As the Dot-Com Era Fades, Forecasters Face Skepticism
http://interactive.wsj.com/articles/HeardOnTheNet.htm

By AARON ELSTEIN
WSJ.COM


In the summer of 1999, investment bankers needed a boost for an
online-lending start-up they were about to take public.

They found it at Forrester Research Inc., which had estimated that by 2003,
online mortgages would total about $91 billion, or 10% of the total market,
up from less than 1% in 1998. Forrester's January 1999 report was a ray of
hope for Mortgage.com Inc.

Only time will tell if Forrester's forecast about online mortgages was
accurate. But Mortgage.com is out of business, and Forrester faces tougher
questions about the accuracy of its New Economy forecasts and a harder sell
for its services.

George Forrester Colony, founder, chairman and CEO of the Cambridge, Mass.,
research firm, stands by his firm's forecasts, saying in time they will
"prove to be conservative."

But others have started second-guessing such firms as Forrester, Jupiter
Media Metrix Inc., and International Data Corp., saying they provided some
of the hot air for the Internet bubble. "There's no question that
Forrester, Jupiter and, I suppose, to some extent ourselves made forecasts
that were inflated and led people down a garden path that wasn't real, in
retrospect," says Dale Kutnick, chairman and CEO of Meta Group Inc., a
Stamford, Conn., technology research firm.

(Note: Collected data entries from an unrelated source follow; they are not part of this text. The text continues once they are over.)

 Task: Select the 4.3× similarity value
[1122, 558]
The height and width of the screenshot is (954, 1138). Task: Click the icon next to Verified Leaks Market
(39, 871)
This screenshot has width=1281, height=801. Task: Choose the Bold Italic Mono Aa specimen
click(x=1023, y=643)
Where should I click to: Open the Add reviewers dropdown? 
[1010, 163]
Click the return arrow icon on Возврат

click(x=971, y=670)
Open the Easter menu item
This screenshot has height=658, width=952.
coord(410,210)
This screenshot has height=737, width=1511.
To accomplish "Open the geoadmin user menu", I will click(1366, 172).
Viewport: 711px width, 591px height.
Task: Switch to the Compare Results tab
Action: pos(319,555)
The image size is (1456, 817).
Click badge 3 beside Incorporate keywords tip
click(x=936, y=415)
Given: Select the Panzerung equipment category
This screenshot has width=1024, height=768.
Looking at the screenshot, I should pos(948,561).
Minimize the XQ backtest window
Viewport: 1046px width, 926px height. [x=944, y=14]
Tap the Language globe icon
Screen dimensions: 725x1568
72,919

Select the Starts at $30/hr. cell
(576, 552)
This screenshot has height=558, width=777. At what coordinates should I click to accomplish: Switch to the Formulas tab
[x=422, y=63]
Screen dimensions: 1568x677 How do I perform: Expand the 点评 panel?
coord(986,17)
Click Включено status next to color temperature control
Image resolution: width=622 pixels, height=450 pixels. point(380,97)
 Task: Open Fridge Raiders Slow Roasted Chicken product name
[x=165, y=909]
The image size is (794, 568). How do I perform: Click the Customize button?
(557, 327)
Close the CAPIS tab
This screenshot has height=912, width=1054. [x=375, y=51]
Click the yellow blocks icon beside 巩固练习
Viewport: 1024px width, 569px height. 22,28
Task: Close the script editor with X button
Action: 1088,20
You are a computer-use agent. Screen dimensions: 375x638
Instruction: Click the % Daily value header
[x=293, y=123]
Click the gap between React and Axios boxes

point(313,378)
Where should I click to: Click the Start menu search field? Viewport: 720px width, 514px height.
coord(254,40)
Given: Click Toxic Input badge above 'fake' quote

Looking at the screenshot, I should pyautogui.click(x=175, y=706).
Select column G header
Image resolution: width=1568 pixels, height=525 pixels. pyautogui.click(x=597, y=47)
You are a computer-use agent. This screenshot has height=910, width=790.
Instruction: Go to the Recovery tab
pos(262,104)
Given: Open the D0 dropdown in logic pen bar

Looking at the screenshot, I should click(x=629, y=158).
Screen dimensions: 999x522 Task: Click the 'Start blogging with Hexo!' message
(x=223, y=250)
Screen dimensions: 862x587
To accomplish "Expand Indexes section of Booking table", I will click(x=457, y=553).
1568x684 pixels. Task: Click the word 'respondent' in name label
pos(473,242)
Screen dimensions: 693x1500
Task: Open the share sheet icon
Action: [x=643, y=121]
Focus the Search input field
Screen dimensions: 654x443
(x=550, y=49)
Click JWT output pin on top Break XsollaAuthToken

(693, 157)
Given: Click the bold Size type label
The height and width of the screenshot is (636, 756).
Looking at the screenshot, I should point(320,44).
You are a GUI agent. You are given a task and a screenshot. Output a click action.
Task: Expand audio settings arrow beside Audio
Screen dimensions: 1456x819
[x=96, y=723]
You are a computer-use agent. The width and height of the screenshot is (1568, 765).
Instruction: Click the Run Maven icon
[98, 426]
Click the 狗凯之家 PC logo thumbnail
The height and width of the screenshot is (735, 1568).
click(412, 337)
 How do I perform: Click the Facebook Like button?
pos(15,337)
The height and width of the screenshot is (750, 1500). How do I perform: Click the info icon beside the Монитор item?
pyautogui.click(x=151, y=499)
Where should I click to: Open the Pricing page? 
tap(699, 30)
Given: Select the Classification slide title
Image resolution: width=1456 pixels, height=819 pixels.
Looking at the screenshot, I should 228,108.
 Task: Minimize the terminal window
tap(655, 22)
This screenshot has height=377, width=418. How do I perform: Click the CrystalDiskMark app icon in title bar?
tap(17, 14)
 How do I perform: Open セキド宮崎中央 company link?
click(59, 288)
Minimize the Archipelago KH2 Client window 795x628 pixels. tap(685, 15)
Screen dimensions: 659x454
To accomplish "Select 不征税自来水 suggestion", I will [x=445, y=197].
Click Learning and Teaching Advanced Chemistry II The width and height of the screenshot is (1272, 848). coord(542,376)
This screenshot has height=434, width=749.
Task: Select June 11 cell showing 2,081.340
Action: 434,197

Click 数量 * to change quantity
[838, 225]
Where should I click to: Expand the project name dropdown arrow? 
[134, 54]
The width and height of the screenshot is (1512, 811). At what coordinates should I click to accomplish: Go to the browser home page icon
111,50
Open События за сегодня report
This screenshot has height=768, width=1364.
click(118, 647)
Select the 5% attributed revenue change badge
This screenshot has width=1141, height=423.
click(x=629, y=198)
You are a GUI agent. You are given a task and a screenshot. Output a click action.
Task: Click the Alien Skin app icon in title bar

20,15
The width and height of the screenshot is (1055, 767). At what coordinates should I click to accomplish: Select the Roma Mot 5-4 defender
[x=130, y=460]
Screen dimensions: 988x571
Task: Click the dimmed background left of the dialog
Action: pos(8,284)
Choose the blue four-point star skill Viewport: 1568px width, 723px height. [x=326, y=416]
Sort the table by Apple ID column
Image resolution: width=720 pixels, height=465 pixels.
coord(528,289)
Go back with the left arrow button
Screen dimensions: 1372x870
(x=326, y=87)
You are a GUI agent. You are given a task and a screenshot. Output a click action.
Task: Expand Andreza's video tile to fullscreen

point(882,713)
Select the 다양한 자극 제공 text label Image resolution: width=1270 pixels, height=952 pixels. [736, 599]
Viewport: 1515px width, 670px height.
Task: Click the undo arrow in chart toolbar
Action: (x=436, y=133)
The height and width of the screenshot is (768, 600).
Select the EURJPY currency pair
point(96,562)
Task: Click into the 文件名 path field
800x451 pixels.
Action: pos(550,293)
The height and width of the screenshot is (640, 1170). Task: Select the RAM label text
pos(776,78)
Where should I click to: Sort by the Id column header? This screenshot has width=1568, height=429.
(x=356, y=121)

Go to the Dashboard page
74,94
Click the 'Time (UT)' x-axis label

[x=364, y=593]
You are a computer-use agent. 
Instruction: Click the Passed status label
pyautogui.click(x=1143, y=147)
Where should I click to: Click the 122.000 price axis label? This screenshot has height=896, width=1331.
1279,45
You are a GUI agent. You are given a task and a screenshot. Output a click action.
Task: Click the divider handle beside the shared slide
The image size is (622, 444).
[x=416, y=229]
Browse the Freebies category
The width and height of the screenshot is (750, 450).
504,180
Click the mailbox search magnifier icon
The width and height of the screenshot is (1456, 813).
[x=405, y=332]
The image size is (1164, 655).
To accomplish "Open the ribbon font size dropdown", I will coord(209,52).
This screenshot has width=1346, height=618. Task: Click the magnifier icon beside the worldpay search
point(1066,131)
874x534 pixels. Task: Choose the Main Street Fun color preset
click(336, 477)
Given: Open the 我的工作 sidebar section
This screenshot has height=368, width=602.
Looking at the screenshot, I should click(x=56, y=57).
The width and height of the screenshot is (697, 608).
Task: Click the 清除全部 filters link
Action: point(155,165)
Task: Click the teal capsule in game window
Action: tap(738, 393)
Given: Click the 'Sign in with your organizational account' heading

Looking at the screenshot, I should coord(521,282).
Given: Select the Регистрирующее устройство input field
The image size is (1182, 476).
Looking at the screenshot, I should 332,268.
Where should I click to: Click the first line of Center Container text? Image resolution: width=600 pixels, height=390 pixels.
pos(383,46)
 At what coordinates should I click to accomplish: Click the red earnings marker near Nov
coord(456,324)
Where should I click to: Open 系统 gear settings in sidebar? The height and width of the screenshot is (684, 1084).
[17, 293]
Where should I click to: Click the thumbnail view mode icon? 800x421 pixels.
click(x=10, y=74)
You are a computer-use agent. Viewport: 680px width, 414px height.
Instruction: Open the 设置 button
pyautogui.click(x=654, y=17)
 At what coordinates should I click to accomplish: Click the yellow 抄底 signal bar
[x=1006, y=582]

John Mahoney, an analyst who follows Forrester's stock at Raymond James &
Associates, a St. Petersburg, Fla., investment bank, agrees. "Forrester did
a lot to fuel the hype over Internet stocks," he says. "Now, I see cracks
in their armor."

Times are clearly tougher for New Economy prognosticators. Earlier this
month Meta Group said the president and CEO of its Metagroup.com unit would
resign and the company would lay off 15% of its work force, or 100
employees.

Last month Jupiter Media Metrix said its CEO would step aside. In January,
the company said it would cut 8% of its work force amid a slowdown in
spending by dot-coms and other technology companies. Jupiter Chairman Tod
Johnson says the company is entering a "more mature" phase. A spokesman for
IDC declines to comment.

"Ours is a new industry, and we've all enjoyed a period where our clients'
budgets were ever-increasing," says Julio Gomez, CEO of Internet
market-researcher Gomez Inc. and a former Forrester analyst. "We are all
now being tested."

Mr. Colony, the Forrester CEO, acknowledges that the climate has grown
"much more challenging" than it was a year ago. "A year ago, probably 30%
to 40% of our clients were looking for justifications about why they should
buy our research," he says. "Now it's probably 70% to 75%."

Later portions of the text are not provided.